2.   Plexo intermesentérico  (Fig.  7 NI).

Se sitúa en la cara ventral y ventro-lateral de la aorta. Se despliega entre las raíces de ambas arterias mesentéricas. La fuente principal es el ganglio celíaco o solar izquierdo. En el caso de existir dos troncos intermesentéricos, estos se hallan conectados por fibras nerviosas, tanto de ubicación ventral como dorsal a la aorta. Estos dos troncos suelen unirse cranealmente a nivel del nacimiento de la arteria mesentérica inferior. Los troncos intermesentéricos reciben contribución de los nervios esplácnicos lumbares. Estos pueden provenir de los ganglios simpáticos o del tronco interganglionar. Se unen al plexo intermesentérico por delante de la aorta. El primer nervio esplácnico lumbar se une al ganglio celíaco izquierdo. El segundo, por su parte, se vincula al plexo intermesentérico próximo a la arteria renal izquierda. De los ganglios del plexo solar, especialmente de sus sectores superiores, salen fibras nerviosas que se unen a los plexos que cursan con las ramas del tronco arterial celíaco (Figs. 6 y 7 TC). Estas son fibras esencialmente adrenérgicas y peptidérgicas. Las escasas fibras colinérgicas provienen de los nervios esplácnicos. Inervan al estómago remontando el plexo nervioso que rodea a la arteria gástrica izquierda. Otro camino de las fibras nerviosas que emergen de los ganglios solares es el que va en busca del hígado, el estómago y el páncreas acompañando a las arterias hepática común, hepática propia, gastroduodenal, pancreático-duodenal superior, gástrica derecha y gastroepiploica derecha. Desde los sectores inferiores de los ganglios celíacos, especialmente del izquierdo, salen fibras que van a unirse, preferentemente, a la arteria pancreático-duodenal inferior.

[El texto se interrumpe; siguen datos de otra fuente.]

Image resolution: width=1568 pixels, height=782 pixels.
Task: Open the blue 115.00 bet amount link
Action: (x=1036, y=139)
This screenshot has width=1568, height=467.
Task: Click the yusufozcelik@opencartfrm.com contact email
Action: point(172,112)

Acompañando a esta última arteria, el plexo solar inerva al páncreas y al duodeno, sobre todo a nivel de la región vateriana e infra-vateriana.

Fig. 1. Vista panorámica anterior de la región hepato-bilio-gastro-duodeno-pancreática.

Se observan la lámina superficial o 1er telón "hépato-gastro-duodenal" (HGD) y la "banda diagonal del antro" (BDA).

Otros elementos anatómicos: Col) colédoco; LH) lóbulo hepático; a) nervio vago izquierdo o anterior; d) un ramo gástrico del nervio vago izquierdo o anterior; h) fibra nerviosa vagal que se vincula con la banda diagonal del antro (BDA); BDA-TI) trípode de inserción de la BDA en la unión antro-fúndica; GI) arteria gástrica izquierda; RVG) rama ventral gástrica.

Fig.  2.  Vista anterior de la región hepato-bilio-gastro-duodeno-pancreática, en un plano más profundo al precedente. Se observa la lámina profunda o 2° telón, la pre-post-esófago-gástrica (P-PEG). En trazo interrumpido la unión antro-fúndica.

Otros elementos anatómicos: a) nervio vago izquierdo o anterior; b) ramo hepático del vago anterior; c) ramo celiaco del vago anterior; d) ramos gástricos del vago anterior; i y j) ramos nerviosos que conectan el plexo nervioso hepático con la BDA; h) ramo nervioso del vago izquierdo sumergiéndose en la BDA; BDA-TI), trípode de inserción de la BDA en la unión antro-fúndica; col) colédoco;  LH) lóbulo hepático que hace hernia a través de un hiato del 2° telón.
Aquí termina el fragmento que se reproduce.